>> BEGIN Task data

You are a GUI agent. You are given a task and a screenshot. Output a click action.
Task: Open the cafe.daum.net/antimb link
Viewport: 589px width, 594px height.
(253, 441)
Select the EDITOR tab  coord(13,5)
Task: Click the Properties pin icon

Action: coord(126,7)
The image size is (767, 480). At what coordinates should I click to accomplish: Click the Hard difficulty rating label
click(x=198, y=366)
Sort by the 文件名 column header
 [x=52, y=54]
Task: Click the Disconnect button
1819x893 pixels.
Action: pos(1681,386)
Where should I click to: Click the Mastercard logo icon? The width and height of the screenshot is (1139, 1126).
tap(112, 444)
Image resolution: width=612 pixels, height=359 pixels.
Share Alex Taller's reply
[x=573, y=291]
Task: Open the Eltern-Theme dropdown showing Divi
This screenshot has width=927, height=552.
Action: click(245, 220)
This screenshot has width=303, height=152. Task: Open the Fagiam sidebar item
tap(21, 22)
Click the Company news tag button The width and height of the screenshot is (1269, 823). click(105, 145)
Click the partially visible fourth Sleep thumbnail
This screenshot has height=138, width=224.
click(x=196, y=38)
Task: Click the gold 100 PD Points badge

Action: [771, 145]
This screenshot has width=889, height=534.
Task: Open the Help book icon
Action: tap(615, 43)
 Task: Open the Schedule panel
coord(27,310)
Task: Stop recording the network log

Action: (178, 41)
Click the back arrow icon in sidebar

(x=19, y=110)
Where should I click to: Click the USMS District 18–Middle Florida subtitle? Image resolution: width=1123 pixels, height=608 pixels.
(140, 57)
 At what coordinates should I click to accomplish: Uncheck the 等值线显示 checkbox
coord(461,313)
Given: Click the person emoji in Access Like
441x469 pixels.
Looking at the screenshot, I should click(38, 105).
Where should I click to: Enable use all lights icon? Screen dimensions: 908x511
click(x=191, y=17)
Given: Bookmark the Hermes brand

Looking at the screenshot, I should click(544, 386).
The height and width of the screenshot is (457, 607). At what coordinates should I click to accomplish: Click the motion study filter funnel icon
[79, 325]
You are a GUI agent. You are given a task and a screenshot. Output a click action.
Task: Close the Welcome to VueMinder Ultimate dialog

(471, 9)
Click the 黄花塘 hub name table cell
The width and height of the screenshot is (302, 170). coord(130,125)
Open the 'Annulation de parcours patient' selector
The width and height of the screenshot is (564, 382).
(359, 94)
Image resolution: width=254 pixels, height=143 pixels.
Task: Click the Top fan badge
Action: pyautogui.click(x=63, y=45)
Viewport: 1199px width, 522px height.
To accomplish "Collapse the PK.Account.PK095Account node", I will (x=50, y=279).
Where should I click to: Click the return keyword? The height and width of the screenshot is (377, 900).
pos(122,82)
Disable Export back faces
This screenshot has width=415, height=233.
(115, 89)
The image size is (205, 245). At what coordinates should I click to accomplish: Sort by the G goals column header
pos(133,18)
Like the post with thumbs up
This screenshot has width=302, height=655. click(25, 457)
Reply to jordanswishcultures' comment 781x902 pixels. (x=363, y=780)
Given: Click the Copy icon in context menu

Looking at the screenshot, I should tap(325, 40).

>> END Task data

◆ **Requirements**:
Copy all of the lines above exactly as they appear.

◆ **Correct result**:
You are a GUI agent. You are given a task and a screenshot. Output a click action.
Task: Open the cafe.daum.net/antimb link
Viewport: 589px width, 594px height.
(253, 441)
Select the EDITOR tab  coord(13,5)
Task: Click the Properties pin icon

Action: coord(126,7)
The image size is (767, 480). At what coordinates should I click to accomplish: Click the Hard difficulty rating label
click(x=198, y=366)
Sort by the 文件名 column header
 [x=52, y=54]
Task: Click the Disconnect button
1819x893 pixels.
Action: pos(1681,386)
Where should I click to: Click the Mastercard logo icon? The width and height of the screenshot is (1139, 1126).
tap(112, 444)
Image resolution: width=612 pixels, height=359 pixels.
Share Alex Taller's reply
[x=573, y=291]
Task: Open the Eltern-Theme dropdown showing Divi
This screenshot has width=927, height=552.
Action: click(245, 220)
This screenshot has width=303, height=152. Task: Open the Fagiam sidebar item
tap(21, 22)
Click the Company news tag button The width and height of the screenshot is (1269, 823). click(105, 145)
Click the partially visible fourth Sleep thumbnail
This screenshot has height=138, width=224.
click(x=196, y=38)
Task: Click the gold 100 PD Points badge

Action: [771, 145]
This screenshot has width=889, height=534.
Task: Open the Help book icon
Action: tap(615, 43)
 Task: Open the Schedule panel
coord(27,310)
Task: Stop recording the network log

Action: (178, 41)
Click the back arrow icon in sidebar

(x=19, y=110)
Where should I click to: Click the USMS District 18–Middle Florida subtitle? Image resolution: width=1123 pixels, height=608 pixels.
(140, 57)
 At what coordinates should I click to accomplish: Uncheck the 等值线显示 checkbox
coord(461,313)
Given: Click the person emoji in Access Like
441x469 pixels.
Looking at the screenshot, I should click(38, 105).
Where should I click to: Enable use all lights icon? Screen dimensions: 908x511
click(x=191, y=17)
Given: Bookmark the Hermes brand

Looking at the screenshot, I should click(544, 386).
The height and width of the screenshot is (457, 607). At what coordinates should I click to accomplish: Click the motion study filter funnel icon
[79, 325]
You are a GUI agent. You are given a task and a screenshot. Output a click action.
Task: Close the Welcome to VueMinder Ultimate dialog

(471, 9)
Click the 黄花塘 hub name table cell
The width and height of the screenshot is (302, 170). coord(130,125)
Open the 'Annulation de parcours patient' selector
The width and height of the screenshot is (564, 382).
(359, 94)
Image resolution: width=254 pixels, height=143 pixels.
Task: Click the Top fan badge
Action: pyautogui.click(x=63, y=45)
Viewport: 1199px width, 522px height.
To accomplish "Collapse the PK.Account.PK095Account node", I will (x=50, y=279).
Where should I click to: Click the return keyword? The height and width of the screenshot is (377, 900).
pos(122,82)
Disable Export back faces
This screenshot has width=415, height=233.
(115, 89)
The image size is (205, 245). At what coordinates should I click to accomplish: Sort by the G goals column header
pos(133,18)
Like the post with thumbs up
This screenshot has width=302, height=655. click(25, 457)
Reply to jordanswishcultures' comment 781x902 pixels. (x=363, y=780)
Given: Click the Copy icon in context menu

Looking at the screenshot, I should tap(325, 40).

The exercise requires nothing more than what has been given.